§ WORK TASK 1
Please extract the stretch from "unconstrain_pars: Transform the" through "for one chain." in the Stan methods excerpt, copying it word for word.
§ WORK TASK 2
Answer these questions using the Stan methods excerpt:
(a) What is the default value of the inc_warmup argument to get_sampler_params?
(b) How many unconstrained parameters does a simplex of length K have?
(c) How many columns does the matrix returned by get_elapsed_time have?

§ EXCERPT TO READ

■ ■ ■ ■ ■

Diagnostics, log probability, and gradients:

get_sampler_params: Obtain the parameters used for the sampler such as stepsize and treedepth. The results are returned as a list with one component (an array) per chain. The array has number of columns corresponding to the number of parameters used in the sampler and its column names provide the parameter names. Optional argument inc_warmup (defaulting to TRUE) indicates whether to include the warmup period.
get_adaptation_info: Obtain the adaptation information for the sampler if NUTS was used. The results are returned as a list, each element of which is a character string with the info for a single chain.
log_prob: Compute the log probability density (lp__) for a set of parameter values (on the unconstrained space) up to an additive constant. The unconstrained parameters are specified using a numeric vector. The number of parameters on the unconstrained space can be obtained using method get_num_upars. A numeric value is returned. See also the documentation in log_prob.
grad_log_prob: Compute the gradient of log probability density function for a set of parameter values (on the unconstrained space) up to an additive constant. The unconstrained parameters are specified using a numeric vector with the length being the number of unconstrained parameters. A numeric vector is returned with the length of the number of unconstrained parameters and an attribute named log_prob being the lp__. See also the documentation in grad_log_prob.
get_num_upars: Get the number of unconstrained parameters of the model. The number of parameters for a model is not necessarily equal to this number of unconstrained parameters. For example, when a parameter is specified as a simplex of length K, the number of unconstrained parameters is K-1.
unconstrain_pars: Transform the parameters to unconstrained space. The input is a named list as for specifying initial values for each parameter. A numeric vector is returned. See also the documentation in unconstrain_pars.
constrain_pars: Get the parameter values from their unconstrained space. The input is a numeric vector. A list is returned. This function is contrary to unconstrain_pars. See also the documentation in constrain_pars.

Metadata and miscellaneous:

get_stancode: Get the Stan code for the fitted model as a string. The result can be printed in a readable format using cat.
get_stanmodel: Get the object of S4 class stanmodel of the fitted model.
get_elapsed_time: Get the warmup time and sample time in seconds. A matrix of two columns is returned with each row containing the warmup and sample times for one chain.

■ ■ ■ ■ ■

[Stored items]
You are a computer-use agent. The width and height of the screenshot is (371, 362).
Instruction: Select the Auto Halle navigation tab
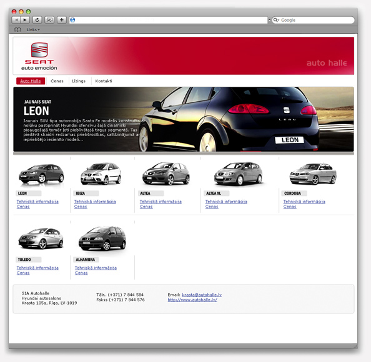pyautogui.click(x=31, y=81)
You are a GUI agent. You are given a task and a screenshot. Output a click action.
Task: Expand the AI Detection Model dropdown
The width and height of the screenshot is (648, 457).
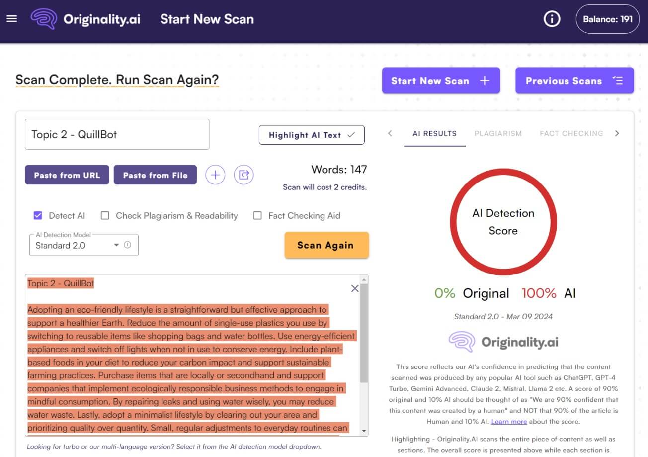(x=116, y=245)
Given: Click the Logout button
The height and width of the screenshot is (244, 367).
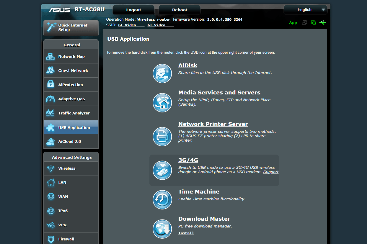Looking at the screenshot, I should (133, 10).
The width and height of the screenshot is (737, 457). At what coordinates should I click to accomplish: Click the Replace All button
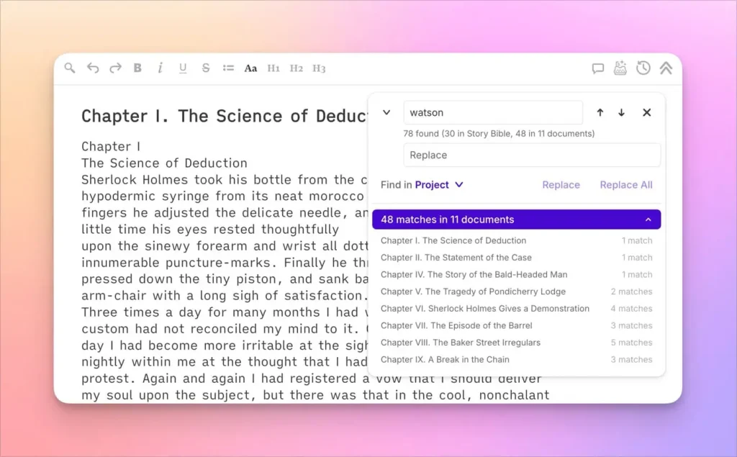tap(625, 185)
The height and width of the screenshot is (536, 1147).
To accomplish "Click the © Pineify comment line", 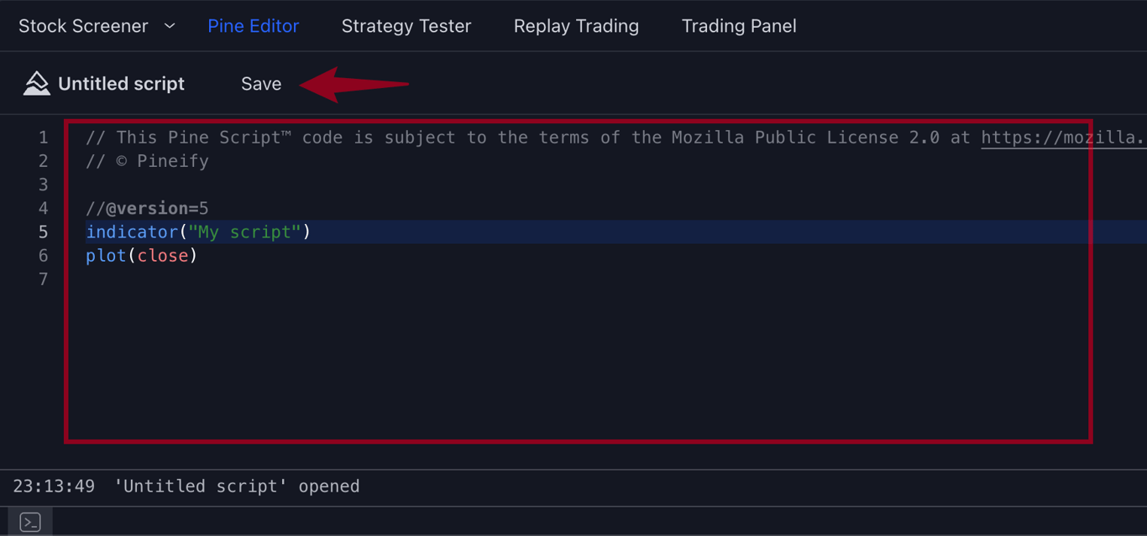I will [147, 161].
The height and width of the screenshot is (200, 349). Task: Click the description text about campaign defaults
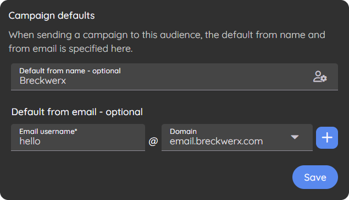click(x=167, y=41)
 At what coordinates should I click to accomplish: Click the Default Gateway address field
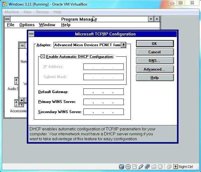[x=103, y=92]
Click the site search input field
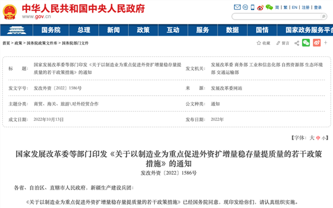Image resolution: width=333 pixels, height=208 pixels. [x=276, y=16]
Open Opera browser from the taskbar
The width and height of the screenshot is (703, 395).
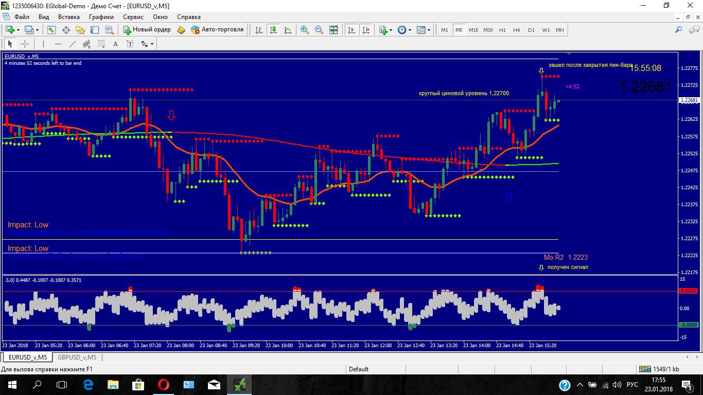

■ ■ ■ ■ ■

§ WRITTEN REPLY 1
unconstrain_pars: Transform the parameters to unconstrained space. The input is a named list as for specifying initial values for each parameter. A numeric vector is returned. See also the documentation in unconstrain_pars.
constrain_pars: Get the parameter values from their unconstrained space. The input is a numeric vector. A list is returned. This function is contrary to unconstrain_pars. See also the documentation in constrain_pars.

Metadata and miscellaneous:

get_stancode: Get the Stan code for the fitted model as a string. The result can be printed in a readable format using cat.
get_stanmodel: Get the object of S4 class stanmodel of the fitted model.
get_elapsed_time: Get the warmup time and sample time in seconds. A matrix of two columns is returned with each row containing the warmup and sample times for one chain.

§ WRITTEN REPLY 2
(a) TRUE
(b) K-1
(c) Two